EXCERPT PROVIDED:
Using the data provided by the AGE documentation as an example,
SELECT create_graph('graph_name');
SELECT * FROM cypher('graph_name', $$
CREATE (a:Person {name: 'A', age: 13}),
(b:Person {name: 'B', age: 33, eyes: "blue"}),
(c:Person {name: 'C', age: 44, eyes: "blue"}),
(d1:Person {name: 'D', eyes: "brown"}),
(d2:Person {name: 'D'}),
(a)-[:KNOWS]->(b),
(a)-[:KNOWS]->(c),
(a)-[:KNOWS]->(d1),
(b)-[:KNOWS]->(d2),
(c)-[:KNOWS]->(d2)
$$) as (a agtype);
percentileCont
Running the percentileCont()
function will produce an output:
SELECT *
FROM cypher('graph_name', $$
MATCH (n:Person)
RETURN percentileCont(n.age, 0.4)
$$) as (percentile_cont_age agtype);
percentile_cont_age
---------------------
29.0
(1 row)
Having taken a look at how the percentileCount()
is calculated from the 'agtype.c' file, linear interpolation is calculated where,
result = y1 + [(x - x1) * (y2 - y1)] / (x2 - x1)
x = percentile * (number_of_rows - 1) - x1
x1 = floor(percentile * (number_of_rows - 1))
x2 = ceil(percentile * (number_of_rows - 1))
y1 = value_of_x1
y2 = value_of_x2
In this example, as percentile = 0.4
and number_of_rows = 3
(with ages 13, 33, and 44), this would result to:
x = 0.4 * (3 - 1) - 0 = 0.8
x1 = floor(0.4 * (3 - 1)) = floor(0.8) = 0
x2 = ceil(0.4 * (3 - 1)) = ceil(0.8) = 1
y1 = value_of_x1 = 13
y2 = value_of_x2 = 33
result = 13 + [(0.8 - 0) * (33 - 13)] / (1 - 0) = 29
Which is exactly what we got when using the percentileCont()

CHALLENGE 1:
Reproduce the part of the percentileCont write-up that opens with the words containing "Having taken a" and closes with "floor(percentile * (number_of_rows - 1))".
CHALLENGE 2:
Answer these questions using the percentileCont write-up:
(a) What value does the query calling percentileCont(n.age, 0.4) return?
(b) Which file was looked at to see how the calculation is done?
(c) Which three ages are used in the worked example?

DATA PROVIDED:
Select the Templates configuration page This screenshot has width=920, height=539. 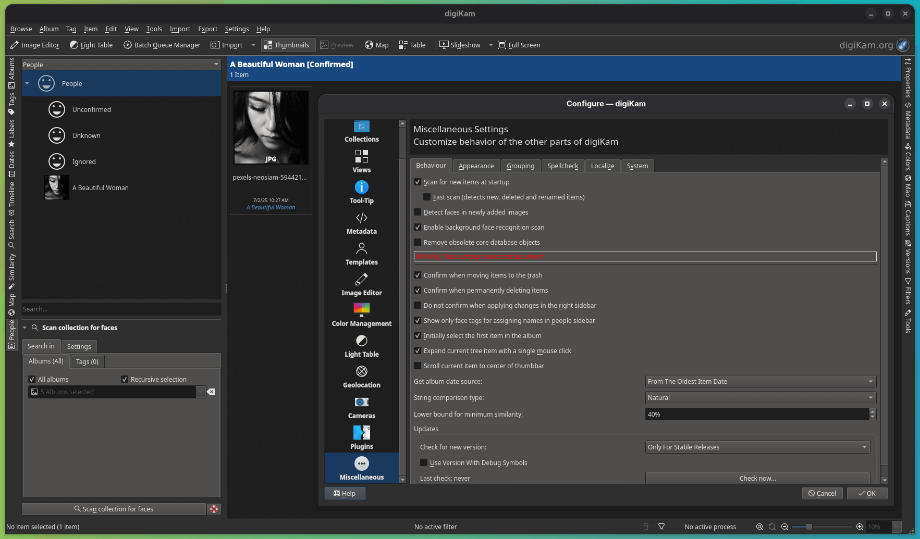tap(361, 254)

FULL ANSWER 1:
Having taken a look at how the percentileCount()
is calculated from the 'agtype.c' file, linear interpolation is calculated where,
result = y1 + [(x - x1) * (y2 - y1)] / (x2 - x1)
x = percentile * (number_of_rows - 1) - x1
x1 = floor(percentile * (number_of_rows - 1))

FULL ANSWER 2:
(a) 29.0
(b) 'agtype.c'
(c) 13, 33, and 44